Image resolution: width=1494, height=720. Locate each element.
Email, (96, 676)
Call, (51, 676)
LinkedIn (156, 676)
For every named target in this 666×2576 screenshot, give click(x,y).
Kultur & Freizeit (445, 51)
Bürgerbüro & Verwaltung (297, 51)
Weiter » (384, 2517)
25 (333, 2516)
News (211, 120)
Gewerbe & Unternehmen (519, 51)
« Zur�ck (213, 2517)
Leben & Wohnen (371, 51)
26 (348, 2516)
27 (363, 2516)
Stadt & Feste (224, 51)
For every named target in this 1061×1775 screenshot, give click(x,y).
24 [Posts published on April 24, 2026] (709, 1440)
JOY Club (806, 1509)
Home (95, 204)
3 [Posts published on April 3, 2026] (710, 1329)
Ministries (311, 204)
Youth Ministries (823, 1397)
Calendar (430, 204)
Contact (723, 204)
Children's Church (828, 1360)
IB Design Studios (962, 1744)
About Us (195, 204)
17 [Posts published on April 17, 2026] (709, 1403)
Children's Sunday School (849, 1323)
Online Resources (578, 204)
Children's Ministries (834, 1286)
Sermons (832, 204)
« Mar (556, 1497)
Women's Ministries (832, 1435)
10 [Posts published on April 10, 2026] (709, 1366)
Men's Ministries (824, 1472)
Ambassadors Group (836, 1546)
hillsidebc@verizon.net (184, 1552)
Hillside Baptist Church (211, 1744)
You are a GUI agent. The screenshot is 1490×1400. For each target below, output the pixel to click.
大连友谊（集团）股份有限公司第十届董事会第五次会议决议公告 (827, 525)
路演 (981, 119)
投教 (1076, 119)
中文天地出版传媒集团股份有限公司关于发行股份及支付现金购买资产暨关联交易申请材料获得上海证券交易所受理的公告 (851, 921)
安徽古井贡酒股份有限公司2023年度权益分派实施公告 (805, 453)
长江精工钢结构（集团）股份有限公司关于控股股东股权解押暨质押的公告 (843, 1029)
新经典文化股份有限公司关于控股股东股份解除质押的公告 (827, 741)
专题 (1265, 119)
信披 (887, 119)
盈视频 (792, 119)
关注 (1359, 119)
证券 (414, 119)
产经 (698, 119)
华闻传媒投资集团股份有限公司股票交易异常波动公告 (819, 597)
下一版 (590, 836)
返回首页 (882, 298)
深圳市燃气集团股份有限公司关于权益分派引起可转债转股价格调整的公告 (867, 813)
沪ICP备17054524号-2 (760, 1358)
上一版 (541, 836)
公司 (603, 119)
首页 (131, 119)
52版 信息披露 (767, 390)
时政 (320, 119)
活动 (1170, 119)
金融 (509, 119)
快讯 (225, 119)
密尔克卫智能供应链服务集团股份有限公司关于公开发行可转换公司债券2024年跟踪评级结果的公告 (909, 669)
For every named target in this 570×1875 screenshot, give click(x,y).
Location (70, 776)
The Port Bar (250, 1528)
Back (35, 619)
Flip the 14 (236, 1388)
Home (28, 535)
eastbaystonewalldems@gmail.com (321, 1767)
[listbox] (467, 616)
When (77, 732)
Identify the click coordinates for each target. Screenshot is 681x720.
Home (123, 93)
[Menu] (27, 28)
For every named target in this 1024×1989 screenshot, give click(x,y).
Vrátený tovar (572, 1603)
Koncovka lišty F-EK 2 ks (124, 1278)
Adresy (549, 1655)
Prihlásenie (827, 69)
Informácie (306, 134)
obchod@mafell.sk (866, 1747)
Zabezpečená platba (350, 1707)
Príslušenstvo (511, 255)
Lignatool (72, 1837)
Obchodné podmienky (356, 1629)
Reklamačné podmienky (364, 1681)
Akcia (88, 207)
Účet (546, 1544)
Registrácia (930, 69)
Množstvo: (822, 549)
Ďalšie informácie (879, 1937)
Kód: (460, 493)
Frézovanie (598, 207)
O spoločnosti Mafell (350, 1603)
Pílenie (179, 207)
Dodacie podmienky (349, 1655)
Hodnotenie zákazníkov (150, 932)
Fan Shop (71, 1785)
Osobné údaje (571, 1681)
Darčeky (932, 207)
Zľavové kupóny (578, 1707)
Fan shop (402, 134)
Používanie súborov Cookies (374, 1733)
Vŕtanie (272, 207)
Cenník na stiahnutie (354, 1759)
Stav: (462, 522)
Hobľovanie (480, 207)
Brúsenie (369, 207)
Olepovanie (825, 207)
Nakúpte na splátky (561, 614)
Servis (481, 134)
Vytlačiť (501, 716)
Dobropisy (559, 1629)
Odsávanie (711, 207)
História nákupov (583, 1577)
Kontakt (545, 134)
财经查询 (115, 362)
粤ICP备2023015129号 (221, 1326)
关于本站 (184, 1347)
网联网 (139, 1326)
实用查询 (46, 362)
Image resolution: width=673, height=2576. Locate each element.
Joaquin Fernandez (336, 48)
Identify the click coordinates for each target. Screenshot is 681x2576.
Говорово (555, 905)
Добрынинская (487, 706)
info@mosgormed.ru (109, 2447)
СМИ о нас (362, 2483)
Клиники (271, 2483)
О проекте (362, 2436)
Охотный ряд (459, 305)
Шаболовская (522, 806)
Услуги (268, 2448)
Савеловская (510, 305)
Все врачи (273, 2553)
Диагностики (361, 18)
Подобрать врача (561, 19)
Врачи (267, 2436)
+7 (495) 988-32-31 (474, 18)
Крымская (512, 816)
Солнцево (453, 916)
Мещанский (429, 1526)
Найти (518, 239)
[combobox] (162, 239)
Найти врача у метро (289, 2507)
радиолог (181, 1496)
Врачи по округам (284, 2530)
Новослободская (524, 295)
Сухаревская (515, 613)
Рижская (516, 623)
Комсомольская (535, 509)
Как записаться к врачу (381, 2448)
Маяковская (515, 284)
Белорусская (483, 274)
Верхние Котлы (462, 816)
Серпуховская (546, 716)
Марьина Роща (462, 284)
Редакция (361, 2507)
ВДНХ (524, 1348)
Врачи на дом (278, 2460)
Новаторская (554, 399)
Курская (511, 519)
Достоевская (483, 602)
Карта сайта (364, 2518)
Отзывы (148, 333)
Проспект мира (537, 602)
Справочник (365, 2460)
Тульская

+++

→ What is needed
Could you set out the lines above as a numbered list, beginning with the line containing "粤ICP备2023015129号 (221, 1326)" and continuing through the line containing "радиолог (181, 1496)", with blank lines omitted?

→ Reply
1. 粤ICP备2023015129号 (221, 1326)
2. 关于本站 (184, 1347)
3. 网联网 (139, 1326)
4. 实用查询 (46, 362)
5. Image resolution: width=673, height=2576. Locate each element.
6. Joaquin Fernandez (336, 48)
7. Identify the click coordinates for each target. Screenshot is 681x2576.
8. Говорово (555, 905)
9. Добрынинская (487, 706)
10. info@mosgormed.ru (109, 2447)
11. СМИ о нас (362, 2483)
12. Клиники (271, 2483)
13. О проекте (362, 2436)
14. Охотный ряд (459, 305)
15. Шаболовская (522, 806)
16. Услуги (268, 2448)
17. Савеловская (510, 305)
18. Все врачи (273, 2553)
19. Диагностики (361, 18)
20. Подобрать врача (561, 19)
21. Врачи (267, 2436)
22. +7 (495) 988-32-31 (474, 18)
23. Крымская (512, 816)
24. Солнцево (453, 916)
25. Мещанский (429, 1526)
26. Найти (518, 239)
27. [combobox] (162, 239)
28. Найти врача у метро (289, 2507)
29. радиолог (181, 1496)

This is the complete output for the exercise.